[Start of Attachment]
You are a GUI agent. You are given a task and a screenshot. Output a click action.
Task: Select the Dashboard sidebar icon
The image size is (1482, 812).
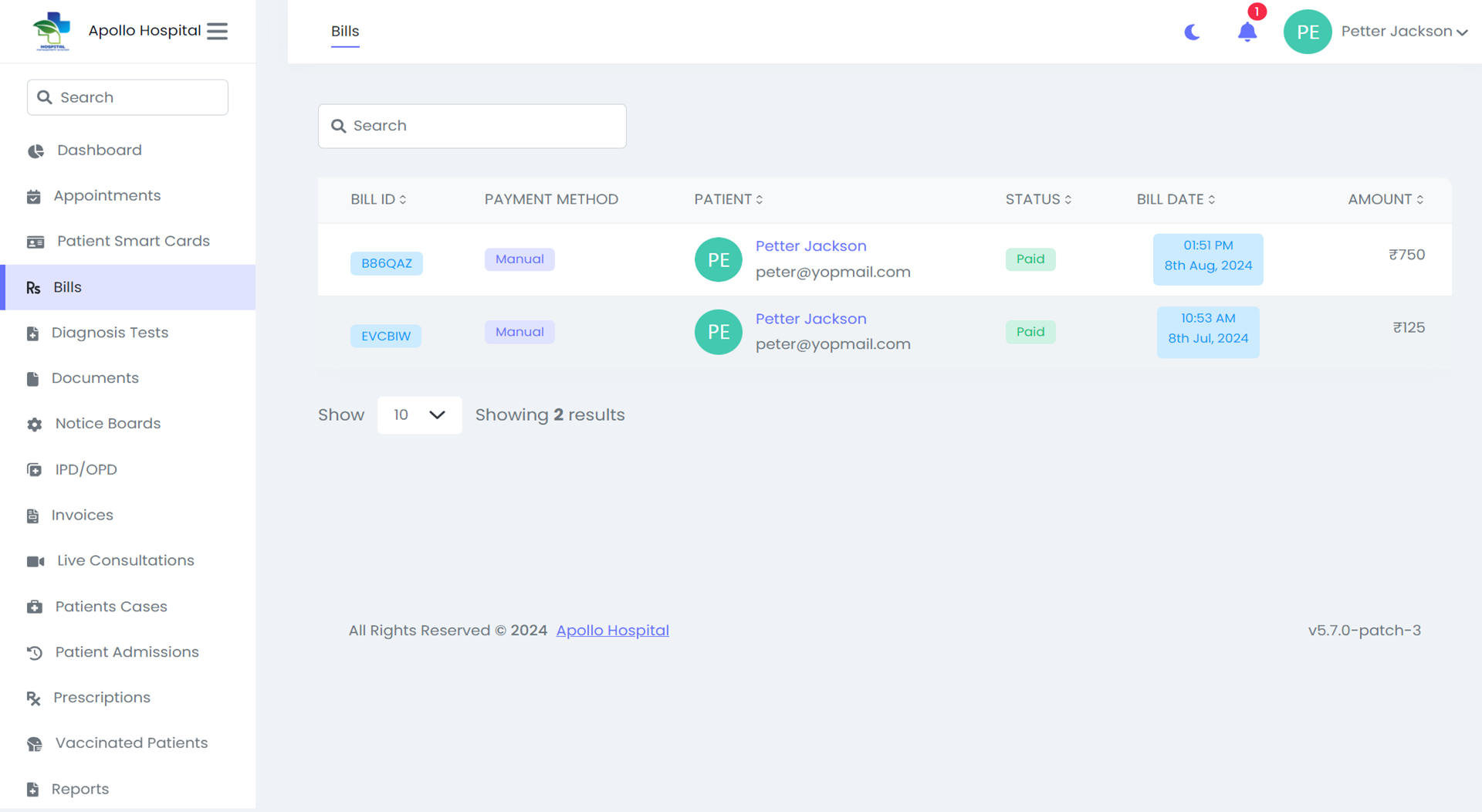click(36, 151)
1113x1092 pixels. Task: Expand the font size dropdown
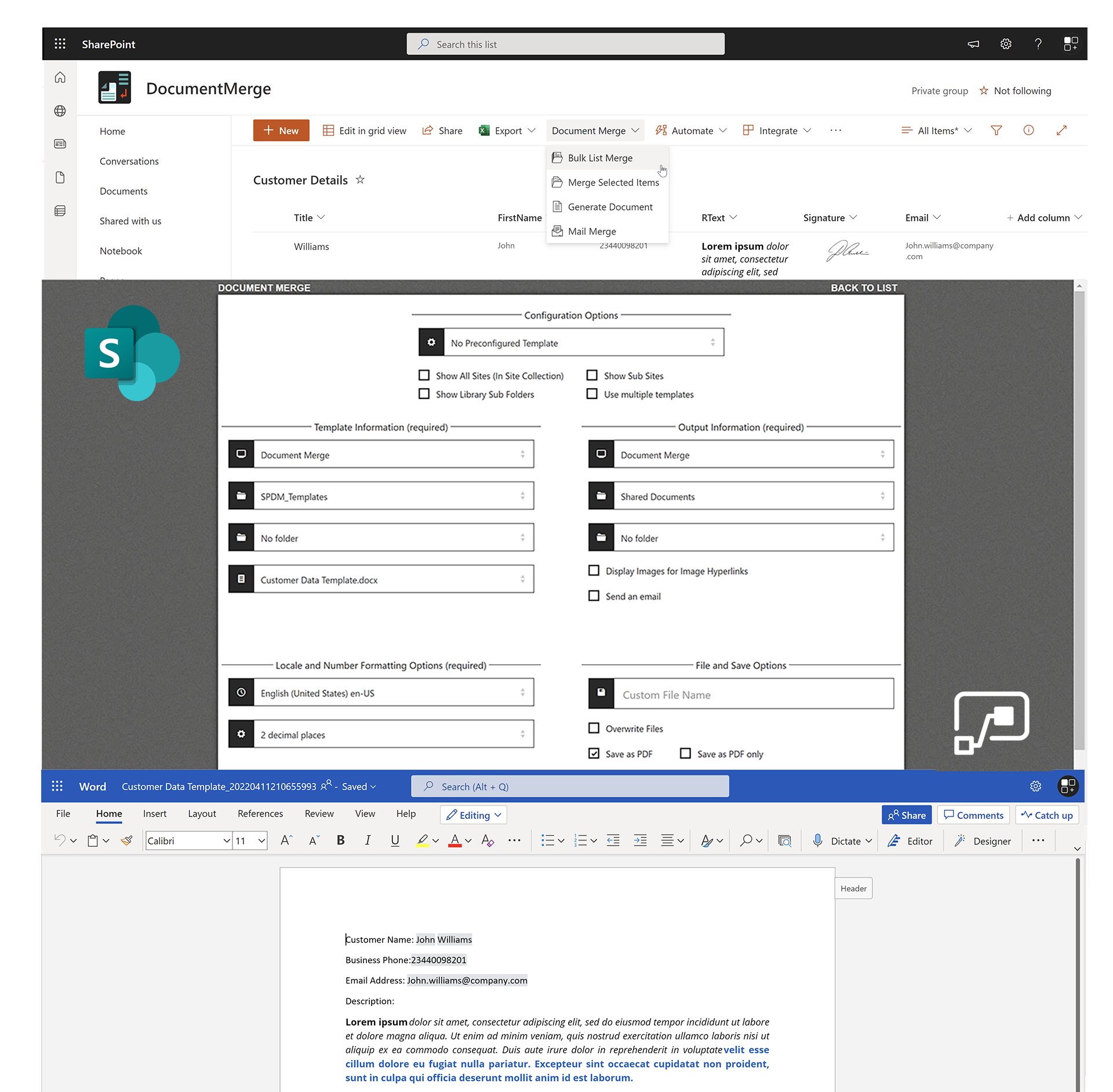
[End of Attachment]
● YOUR ASSIGNMENT: Return the records word for word, leaving every picture out of the copy.

● RESULT FOR THIS EXERCISE:
You are a GUI agent. You are given a task and a screenshot. Output a click action.
Task: Select the Dashboard sidebar icon
The image size is (1482, 812).
click(36, 151)
1113x1092 pixels. Task: Expand the font size dropdown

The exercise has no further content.